Top of INPUT

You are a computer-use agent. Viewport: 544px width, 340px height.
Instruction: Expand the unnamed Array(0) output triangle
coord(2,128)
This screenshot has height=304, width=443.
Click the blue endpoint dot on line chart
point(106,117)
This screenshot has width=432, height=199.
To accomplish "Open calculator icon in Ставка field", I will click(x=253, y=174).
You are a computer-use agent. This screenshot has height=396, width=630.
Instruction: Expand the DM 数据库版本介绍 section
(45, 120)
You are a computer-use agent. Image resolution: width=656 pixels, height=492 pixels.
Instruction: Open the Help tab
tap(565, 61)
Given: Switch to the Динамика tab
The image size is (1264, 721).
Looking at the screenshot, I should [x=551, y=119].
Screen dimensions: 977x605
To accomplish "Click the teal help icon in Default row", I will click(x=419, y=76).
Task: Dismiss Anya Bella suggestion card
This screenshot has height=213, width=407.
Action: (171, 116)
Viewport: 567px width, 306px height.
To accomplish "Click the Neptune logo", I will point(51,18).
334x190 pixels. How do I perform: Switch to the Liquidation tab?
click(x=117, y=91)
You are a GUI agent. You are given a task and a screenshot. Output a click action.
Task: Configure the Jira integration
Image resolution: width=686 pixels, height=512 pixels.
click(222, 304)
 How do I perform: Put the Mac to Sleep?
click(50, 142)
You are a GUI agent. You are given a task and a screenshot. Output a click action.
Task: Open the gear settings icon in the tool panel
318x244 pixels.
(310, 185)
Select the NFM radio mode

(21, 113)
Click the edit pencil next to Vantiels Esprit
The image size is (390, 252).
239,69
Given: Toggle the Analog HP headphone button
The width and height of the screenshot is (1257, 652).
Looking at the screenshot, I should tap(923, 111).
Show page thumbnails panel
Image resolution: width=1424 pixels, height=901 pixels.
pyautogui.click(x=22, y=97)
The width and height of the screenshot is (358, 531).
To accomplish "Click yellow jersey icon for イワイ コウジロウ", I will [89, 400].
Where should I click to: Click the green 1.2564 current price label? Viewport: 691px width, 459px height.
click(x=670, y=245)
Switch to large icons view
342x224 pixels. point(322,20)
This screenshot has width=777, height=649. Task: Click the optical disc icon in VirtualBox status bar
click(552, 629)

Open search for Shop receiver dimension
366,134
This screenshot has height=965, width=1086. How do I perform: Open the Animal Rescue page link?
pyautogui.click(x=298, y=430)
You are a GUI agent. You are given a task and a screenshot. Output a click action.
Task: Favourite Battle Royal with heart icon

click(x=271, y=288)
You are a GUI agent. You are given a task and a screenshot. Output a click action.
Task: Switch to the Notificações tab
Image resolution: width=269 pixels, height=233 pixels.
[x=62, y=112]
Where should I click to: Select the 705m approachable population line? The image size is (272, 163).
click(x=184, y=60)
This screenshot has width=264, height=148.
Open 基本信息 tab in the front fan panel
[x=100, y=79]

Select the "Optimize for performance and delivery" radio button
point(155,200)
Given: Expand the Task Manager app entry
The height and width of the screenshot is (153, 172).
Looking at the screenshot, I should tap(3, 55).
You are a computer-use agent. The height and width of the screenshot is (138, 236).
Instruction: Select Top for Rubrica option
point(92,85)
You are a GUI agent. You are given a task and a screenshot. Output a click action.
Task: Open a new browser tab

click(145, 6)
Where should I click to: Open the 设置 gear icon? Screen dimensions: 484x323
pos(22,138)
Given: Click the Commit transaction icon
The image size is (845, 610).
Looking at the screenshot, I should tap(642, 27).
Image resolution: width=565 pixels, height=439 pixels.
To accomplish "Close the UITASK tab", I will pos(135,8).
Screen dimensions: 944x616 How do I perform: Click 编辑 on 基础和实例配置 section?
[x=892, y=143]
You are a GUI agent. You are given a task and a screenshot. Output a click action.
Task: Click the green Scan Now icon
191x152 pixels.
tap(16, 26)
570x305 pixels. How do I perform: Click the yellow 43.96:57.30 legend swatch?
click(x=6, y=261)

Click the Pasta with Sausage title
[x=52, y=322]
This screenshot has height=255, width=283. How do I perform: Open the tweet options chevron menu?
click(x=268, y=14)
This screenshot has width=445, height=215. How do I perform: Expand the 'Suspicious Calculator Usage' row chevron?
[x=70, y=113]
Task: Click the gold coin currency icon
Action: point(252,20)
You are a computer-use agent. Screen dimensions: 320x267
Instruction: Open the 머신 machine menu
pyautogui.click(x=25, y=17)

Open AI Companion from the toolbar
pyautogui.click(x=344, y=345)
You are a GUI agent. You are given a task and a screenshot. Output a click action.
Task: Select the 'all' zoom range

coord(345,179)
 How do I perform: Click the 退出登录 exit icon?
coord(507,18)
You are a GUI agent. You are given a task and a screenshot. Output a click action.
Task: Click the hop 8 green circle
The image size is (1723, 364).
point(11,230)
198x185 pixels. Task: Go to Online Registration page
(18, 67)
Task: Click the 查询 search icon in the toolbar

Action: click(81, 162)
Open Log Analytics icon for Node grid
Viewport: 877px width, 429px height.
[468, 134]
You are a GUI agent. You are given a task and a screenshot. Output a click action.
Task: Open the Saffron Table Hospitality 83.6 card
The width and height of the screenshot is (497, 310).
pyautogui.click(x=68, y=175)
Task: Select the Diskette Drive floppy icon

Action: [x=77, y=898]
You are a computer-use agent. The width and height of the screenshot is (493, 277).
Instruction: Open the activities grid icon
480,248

Bottom of INPUT

- _TASK DETAILS_
Your reply should repeat the entries above in full, with every character intact.

- _RESPONSE_
You are a computer-use agent. Viewport: 544px width, 340px height.
Instruction: Expand the unnamed Array(0) output triangle
coord(2,128)
This screenshot has height=304, width=443.
Click the blue endpoint dot on line chart
point(106,117)
This screenshot has width=432, height=199.
To accomplish "Open calculator icon in Ставка field", I will click(x=253, y=174).
You are a computer-use agent. This screenshot has height=396, width=630.
Instruction: Expand the DM 数据库版本介绍 section
(45, 120)
You are a computer-use agent. Image resolution: width=656 pixels, height=492 pixels.
Instruction: Open the Help tab
tap(565, 61)
Given: Switch to the Динамика tab
The image size is (1264, 721).
Looking at the screenshot, I should [x=551, y=119].
Screen dimensions: 977x605
To accomplish "Click the teal help icon in Default row", I will click(x=419, y=76).
Task: Dismiss Anya Bella suggestion card
This screenshot has height=213, width=407.
Action: (171, 116)
Viewport: 567px width, 306px height.
To accomplish "Click the Neptune logo", I will point(51,18).
334x190 pixels. How do I perform: Switch to the Liquidation tab?
click(x=117, y=91)
You are a GUI agent. You are given a task and a screenshot. Output a click action.
Task: Configure the Jira integration
Image resolution: width=686 pixels, height=512 pixels.
click(222, 304)
 How do I perform: Put the Mac to Sleep?
click(50, 142)
You are a GUI agent. You are given a task and a screenshot. Output a click action.
Task: Open the gear settings icon in the tool panel
318x244 pixels.
(310, 185)
Select the NFM radio mode

(21, 113)
Click the edit pencil next to Vantiels Esprit
The image size is (390, 252).
239,69
Given: Toggle the Analog HP headphone button
The width and height of the screenshot is (1257, 652).
Looking at the screenshot, I should tap(923, 111).
Show page thumbnails panel
Image resolution: width=1424 pixels, height=901 pixels.
pyautogui.click(x=22, y=97)
The width and height of the screenshot is (358, 531).
To accomplish "Click yellow jersey icon for イワイ コウジロウ", I will [89, 400].
Where should I click to: Click the green 1.2564 current price label? Viewport: 691px width, 459px height.
click(x=670, y=245)
Switch to large icons view
342x224 pixels. point(322,20)
This screenshot has width=777, height=649. Task: Click the optical disc icon in VirtualBox status bar
click(552, 629)

Open search for Shop receiver dimension
366,134
This screenshot has height=965, width=1086. How do I perform: Open the Animal Rescue page link?
pyautogui.click(x=298, y=430)
You are a GUI agent. You are given a task and a screenshot. Output a click action.
Task: Favourite Battle Royal with heart icon

click(x=271, y=288)
You are a GUI agent. You are given a task and a screenshot. Output a click action.
Task: Switch to the Notificações tab
Image resolution: width=269 pixels, height=233 pixels.
[x=62, y=112]
Where should I click to: Select the 705m approachable population line? The image size is (272, 163).
click(x=184, y=60)
This screenshot has width=264, height=148.
Open 基本信息 tab in the front fan panel
[x=100, y=79]

Select the "Optimize for performance and delivery" radio button
point(155,200)
Given: Expand the Task Manager app entry
The height and width of the screenshot is (153, 172).
Looking at the screenshot, I should tap(3, 55).
You are a computer-use agent. The height and width of the screenshot is (138, 236).
Instruction: Select Top for Rubrica option
point(92,85)
You are a GUI agent. You are given a task and a screenshot. Output a click action.
Task: Open a new browser tab

click(145, 6)
Where should I click to: Open the 设置 gear icon? Screen dimensions: 484x323
pos(22,138)
Given: Click the Commit transaction icon
The image size is (845, 610).
Looking at the screenshot, I should tap(642, 27).
Image resolution: width=565 pixels, height=439 pixels.
To accomplish "Close the UITASK tab", I will pos(135,8).
Screen dimensions: 944x616 How do I perform: Click 编辑 on 基础和实例配置 section?
[x=892, y=143]
You are a GUI agent. You are given a task and a screenshot. Output a click action.
Task: Click the green Scan Now icon
191x152 pixels.
tap(16, 26)
570x305 pixels. How do I perform: Click the yellow 43.96:57.30 legend swatch?
click(x=6, y=261)

Click the Pasta with Sausage title
[x=52, y=322]
This screenshot has height=255, width=283. How do I perform: Open the tweet options chevron menu?
click(x=268, y=14)
This screenshot has width=445, height=215. How do I perform: Expand the 'Suspicious Calculator Usage' row chevron?
[x=70, y=113]
Task: Click the gold coin currency icon
Action: point(252,20)
You are a computer-use agent. Screen dimensions: 320x267
Instruction: Open the 머신 machine menu
pyautogui.click(x=25, y=17)

Open AI Companion from the toolbar
pyautogui.click(x=344, y=345)
You are a GUI agent. You are given a task and a screenshot. Output a click action.
Task: Select the 'all' zoom range

coord(345,179)
 How do I perform: Click the 退出登录 exit icon?
coord(507,18)
You are a GUI agent. You are given a task and a screenshot. Output a click action.
Task: Click the hop 8 green circle
The image size is (1723, 364).
point(11,230)
198x185 pixels. Task: Go to Online Registration page
(18, 67)
Task: Click the 查询 search icon in the toolbar

Action: click(81, 162)
Open Log Analytics icon for Node grid
Viewport: 877px width, 429px height.
[468, 134]
You are a GUI agent. You are given a task and a screenshot. Output a click action.
Task: Open the Saffron Table Hospitality 83.6 card
The width and height of the screenshot is (497, 310).
pyautogui.click(x=68, y=175)
Task: Select the Diskette Drive floppy icon

Action: [x=77, y=898]
You are a computer-use agent. The width and height of the screenshot is (493, 277).
Instruction: Open the activities grid icon
480,248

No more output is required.